Whenever a tool like ChatGPT creates content, it generates synthetic information. This data looks realistic but does not come from real individuals. Synthetic data offers two major advantages. It can be produced in large volumes, quickly and affordably. It is also not subject to privacy regulations. No consent forms, no anonymisation, and no complex approvals are needed.

This is especially valuable in healthcare. Patient data that includes clinical outcomes, demographics, genetics and treatment histories is incredibly useful for research. But anonymising this data takes time and still does not fully remove legal limitations.

Several techniques are used to create synthetic data, including statistical models, rule-based systems and neural networks. In healthcare, Generative Adversarial Networks (GANs) are especially promising. They can generate data that reflects the complexity of real-world datasets. Hybrid models that combine synthetic and real data are also useful, especially in cases involving rare diseases or personalised medicine.

Why healthcare needs synthetic data

Synthetic data is not only useful for drug development. It also supports disease diagnosis, algorithm training and virtual clinical trials. It can help simulate public health scenarios and model epidemics.

Despite these benefits, adoption remains limited. One reason is the lack of clear standards. Synthetic data cannot be evaluated with the same quality metrics used for real data. Another issue is that generating reliable synthetic datasets requires deep expertise in artificial intelligence. If the data is not accurate, it can lead to flawed research results. In medicine, that risk is unacceptable.

SYNTHIA: A European step forward

Launched in late 2024, the SYNTHIA project is the most ambitious European initiative focused on synthetic data for healthcare. The project runs until 2029 and is funded by the EU’s Innovative Health Initiative with a budget of 22.4 million euros. Its aim is to build a federated platform that enables researchers to generate, evaluate and use synthetic patient data in a secure and ethical way.

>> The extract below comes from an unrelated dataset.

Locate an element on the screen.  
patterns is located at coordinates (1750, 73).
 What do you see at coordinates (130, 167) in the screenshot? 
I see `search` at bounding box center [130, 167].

SYNTHIA focuses on six diseases: lung and breast cancer, multiple myeloma, diffuse large B-cell lymphoma, Alzheimer’s disease and type 2 diabetes.

It uses advanced AI methods such as GANs, federated learning and hybrid modelling. The project produces synthetic datasets that are multimodal and longitudinal. These include lab results, clinical notes, imaging data, genomics and mobile health data. Each dataset is reviewed for privacy, accuracy and clinical usefulness. Labels indicate what the data can be used for, how reliable it is and what privacy safeguards are in place.

The platform allows researchers across Europe to work with synthetic data that meets quality standards and does not violate GDPR rules.

As the SYNTHIA coordinators explain: “Creating efficient synthetic datasets using AI is the only way to protect data privacy while enabling progress in precision medicine.”

Europe now has a chance to lead in data-driven medical research. But success depends on regulation. Synthetic data can only deliver on its promise if new laws support science without creating new barriers.